§ Aim of the exercise
Return the rows below verbatim, starting at the line containing "Find the location" and ending at the last row, both included. Leave the pictures out of your answer.

*** Begin section ***

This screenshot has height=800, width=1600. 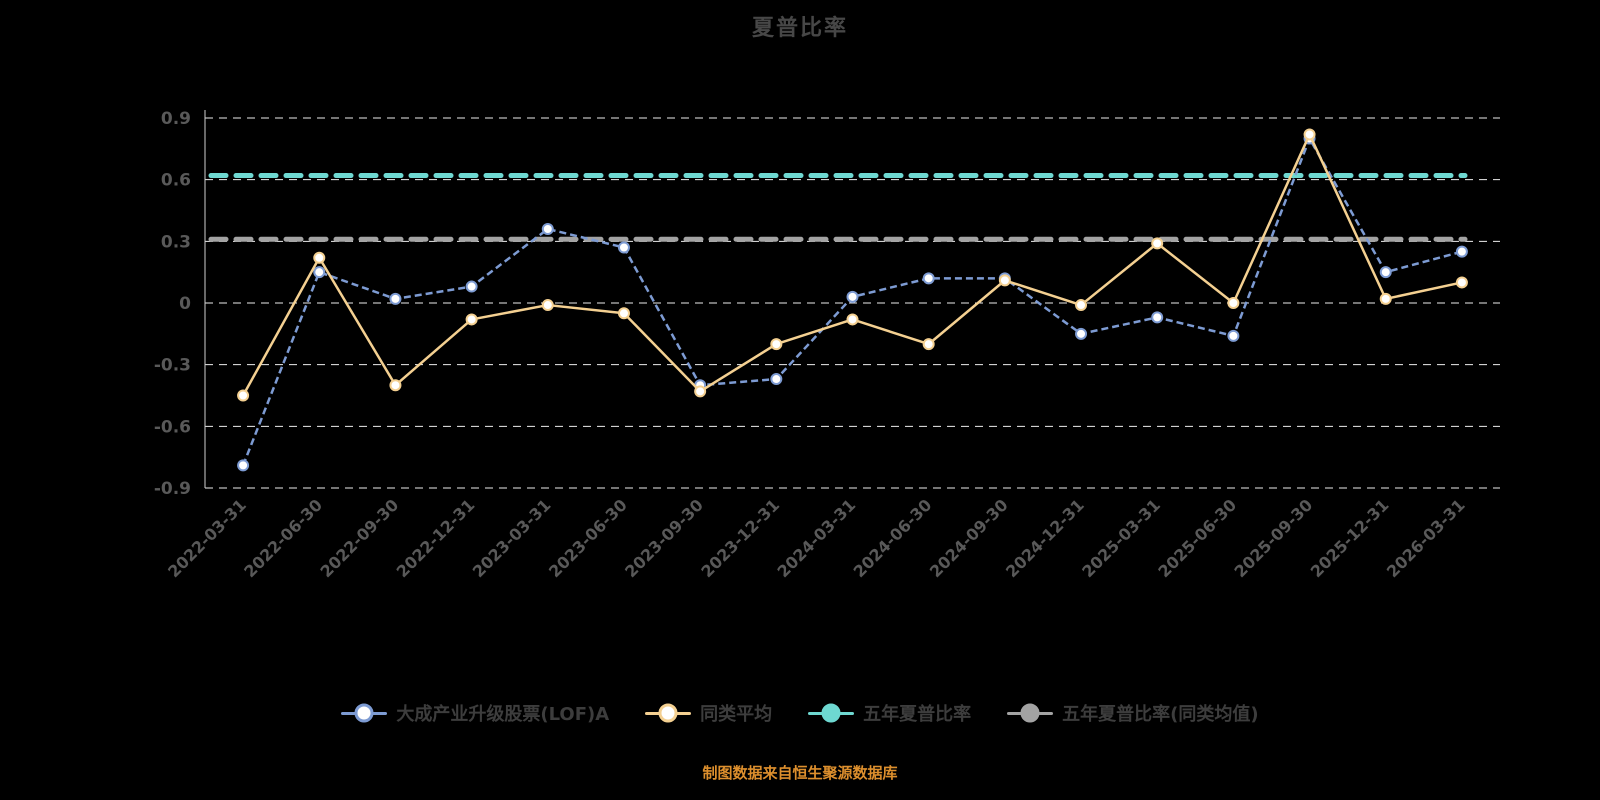 What do you see at coordinates (1121, 538) in the screenshot?
I see `svg-text: 2025-03-31` at bounding box center [1121, 538].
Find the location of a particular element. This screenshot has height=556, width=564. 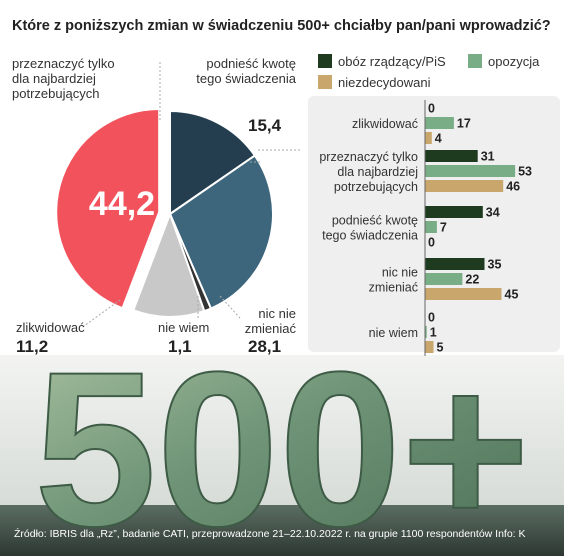

pie-slice-podniesc-kwote-tego-swiadczenia is located at coordinates (213, 162).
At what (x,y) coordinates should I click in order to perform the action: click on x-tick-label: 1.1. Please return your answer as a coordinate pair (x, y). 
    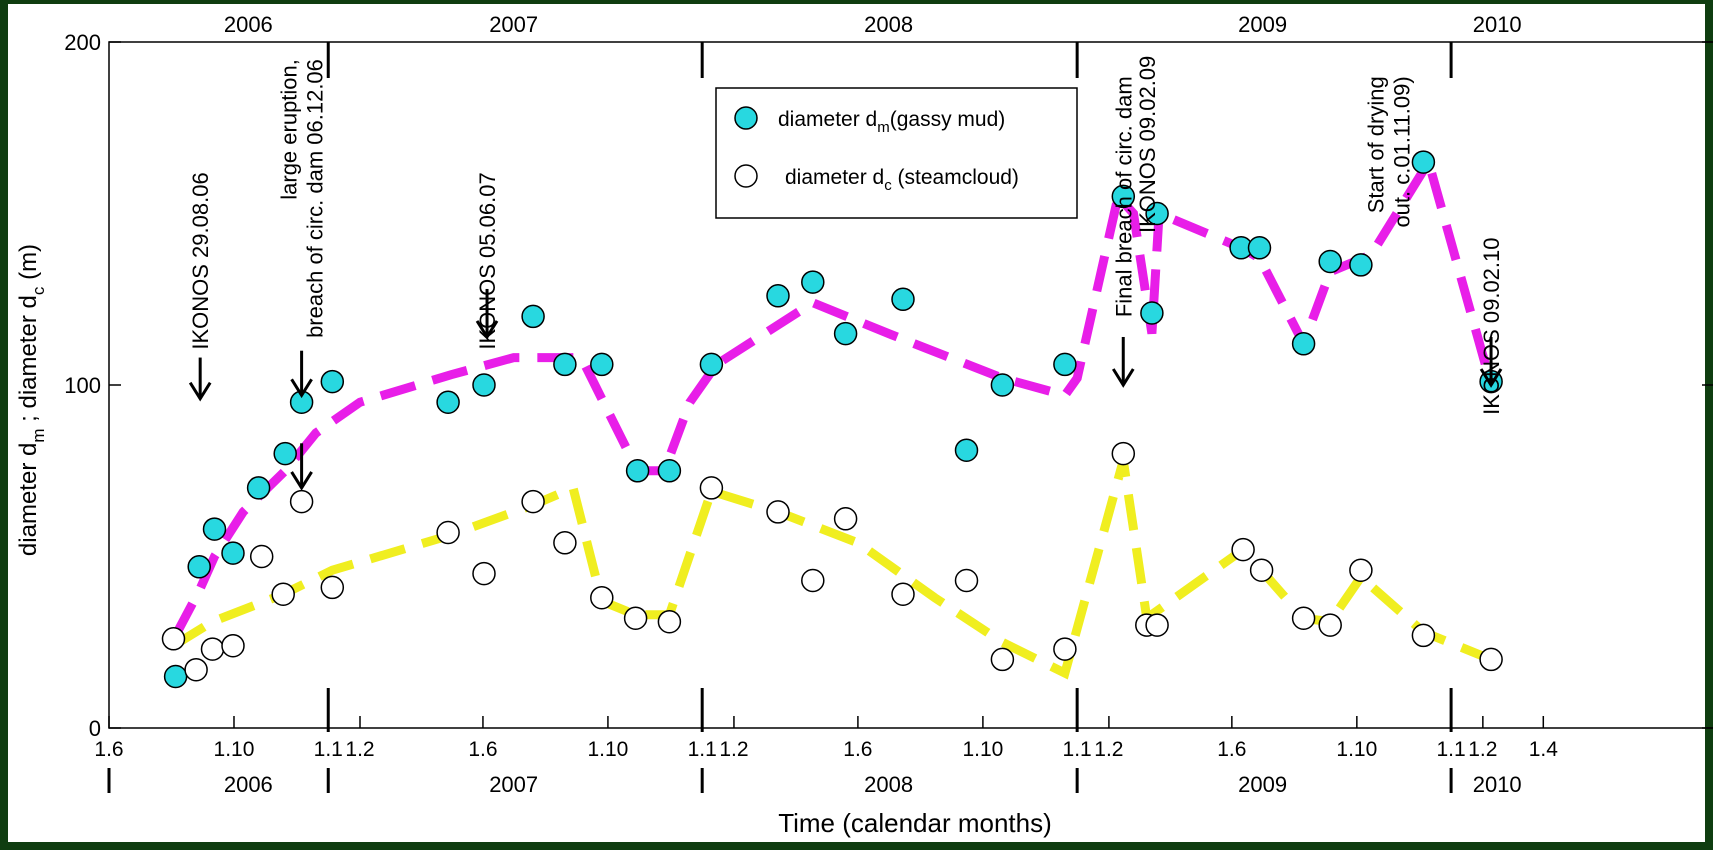
    Looking at the image, I should click on (1078, 750).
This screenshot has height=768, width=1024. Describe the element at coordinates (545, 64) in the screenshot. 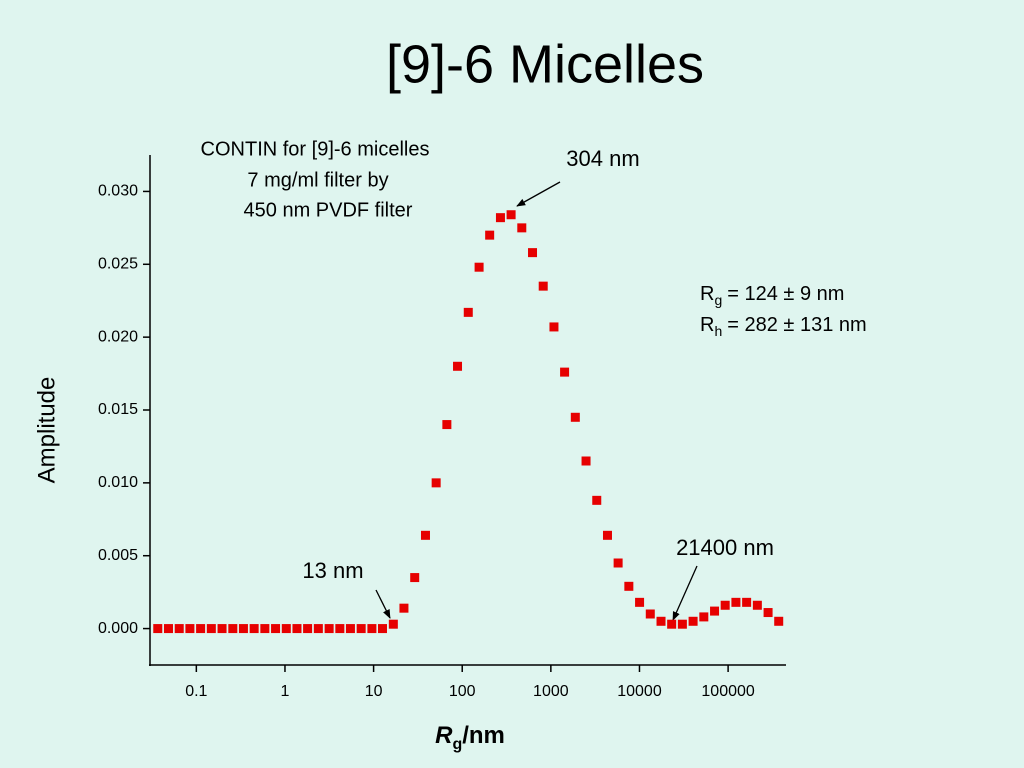

I see `slide-title: [9]-6 Micelles` at that location.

*** End section ***

§ Result of the exercise
Find the location of a particular element. This screenshot has height=556, width=564. 

pie-slice-podniesc-kwote-tego-swiadczenia is located at coordinates (213, 162).
At what (x,y) coordinates should I click in order to perform the action: click on x-tick-label: 1.1. Please return your answer as a coordinate pair (x, y). 
    Looking at the image, I should click on (1078, 750).
This screenshot has height=768, width=1024. Describe the element at coordinates (545, 64) in the screenshot. 

I see `slide-title: [9]-6 Micelles` at that location.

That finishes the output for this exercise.